The above findings may not be surprising because most previous studies of patients with chronic medical conditions have demonstrated that depression and anxiety influence QOL among physically impaired patients. One study also showed that the negative effect of mental health disorders, such as depression, anxiety, or emotional problems, on QOL is larger than the effect of chronic medical conditions such as hypertension, diabetes, or problems in the neck or back [19].

Although the BSRS-5 is not a generic questionnaire and is not commonly used in QOL studies, it contains only 5 items and can be administered to subjects to complete independently and quickly. The additional sixth question provides researchers the opportunity to detect potential suicide risks for early intervention.

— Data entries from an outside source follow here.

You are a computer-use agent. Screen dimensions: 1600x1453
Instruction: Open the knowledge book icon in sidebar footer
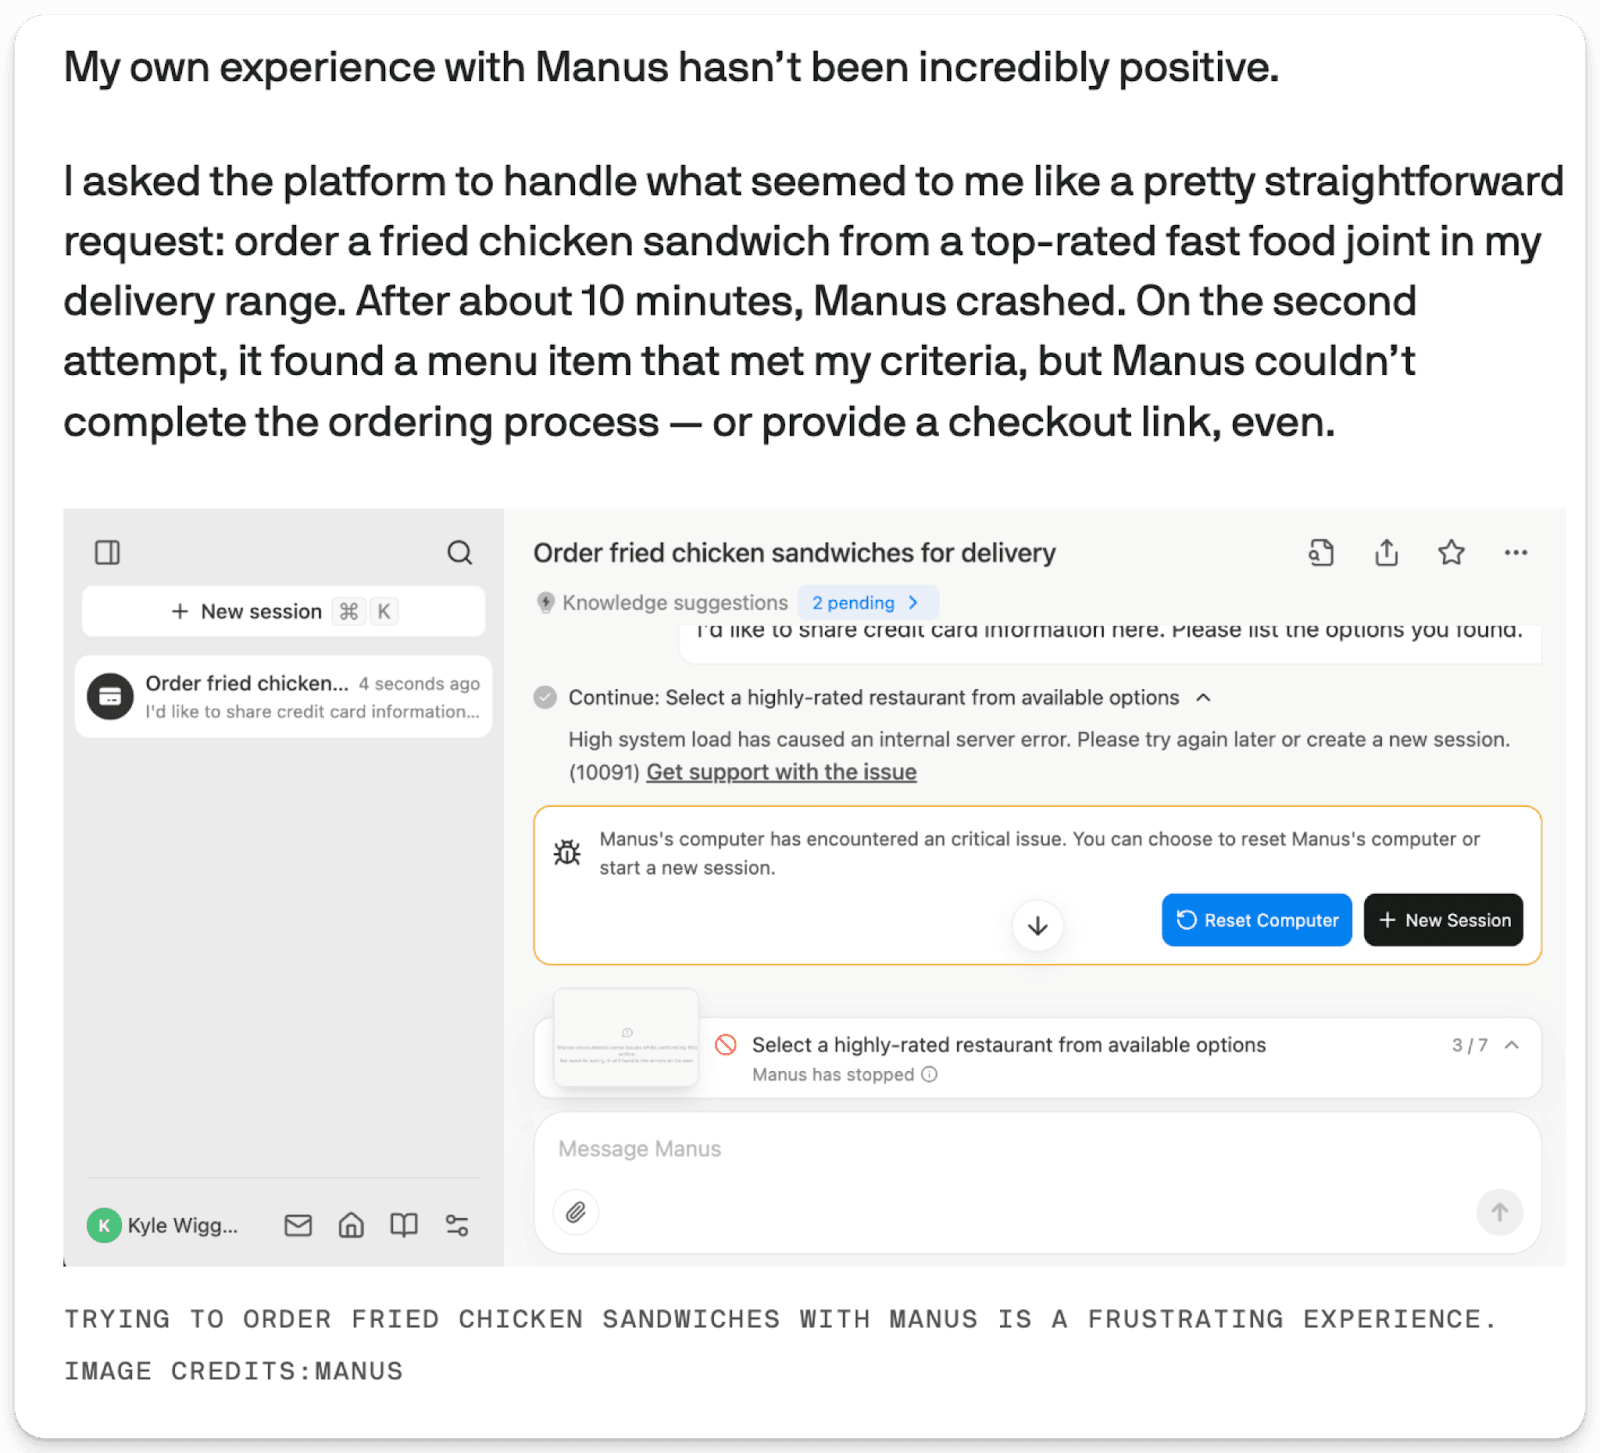pyautogui.click(x=404, y=1224)
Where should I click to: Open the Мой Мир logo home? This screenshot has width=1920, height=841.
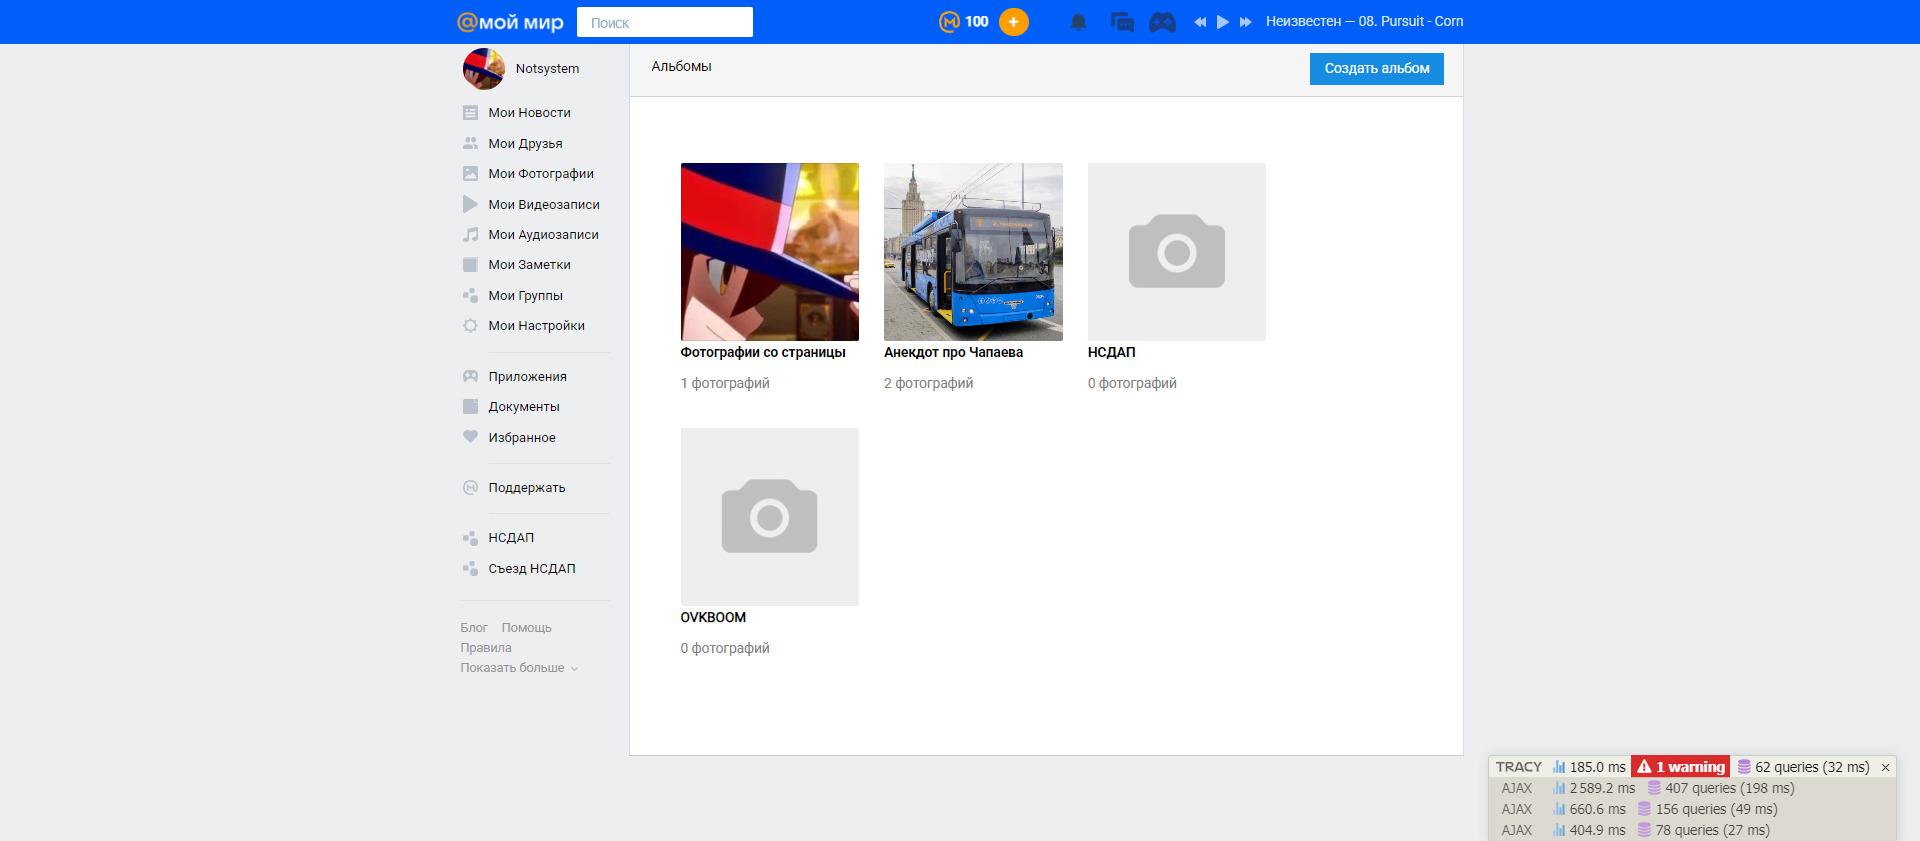(x=510, y=22)

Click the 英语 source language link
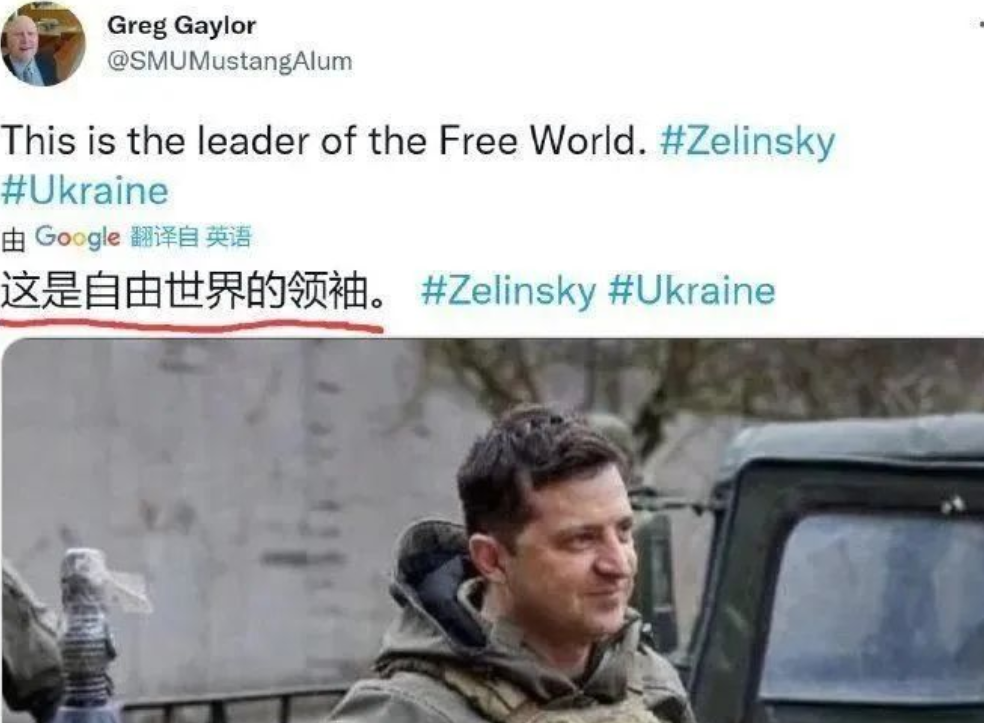pyautogui.click(x=228, y=237)
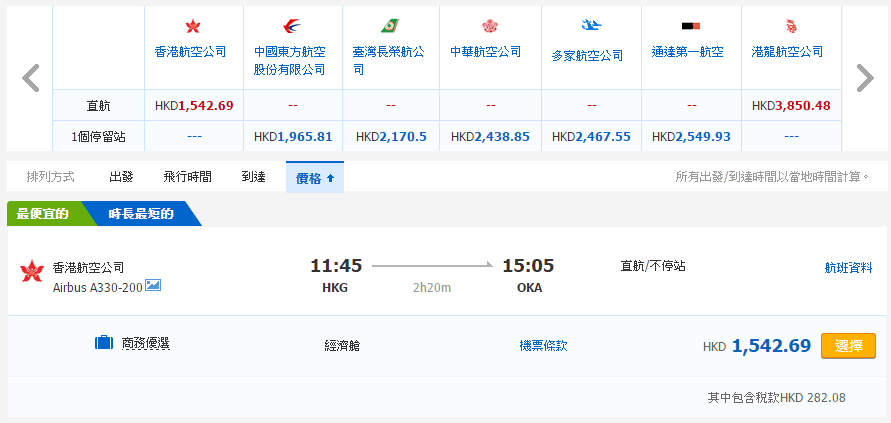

This questionnaire is already recommended to the general public for suicide prevention in Taiwan [20]. This study provides additional evidence that it may be suitable for the evaluation of psychological symptoms in factory workers with stable occupations.

There are some limitations to this study. First, because the subjects were from a steel factory in south Taiwan that predominantly employs men, 90% of the subjects were men. Although the chi-square test showed no significant differences in the gender proportions for the different categories and ranges of the BSRS-5 scores, we cannot make any strong inference for women due to the small sample size. However, we have tried to control for the gender factor in our construction of the model for WHOQOL scores through multiple linear regression analysis. Thus, the effect of BSRS-5 on QOL was not confounded by gender. Second, this research was cross-sectional, and it is difficult to confirm the causes and effects of psychological symptoms and QOL. This study found that BSRS-5 scores are universally predictive for all 4 domains and all 26 items of the Taiwanese WHOQOL-BREF, and many previous studies have consistently shown the negative effects of depression and anxiety on QOL scores among patients with different medical conditions. Therefore, we tentatively concluded that emotional distress could be a major factor for poor QOL scores in healthy subjects.

Conclusion

We suggest that the BSRS-5 score is predictive for scores of all four domains and 26 items of the Taiwanese version of the WHOQOL-BREF for workers who regularly perform their jobs in a factory, while mild physical illness (such as metabolic syndrome) may not be. We thus recommend that future evaluations of QOL in healthy subjects consider this instrument for the measurement of psychological symptoms, which could be controlled for in data analyses to explore the effects of other risk factors.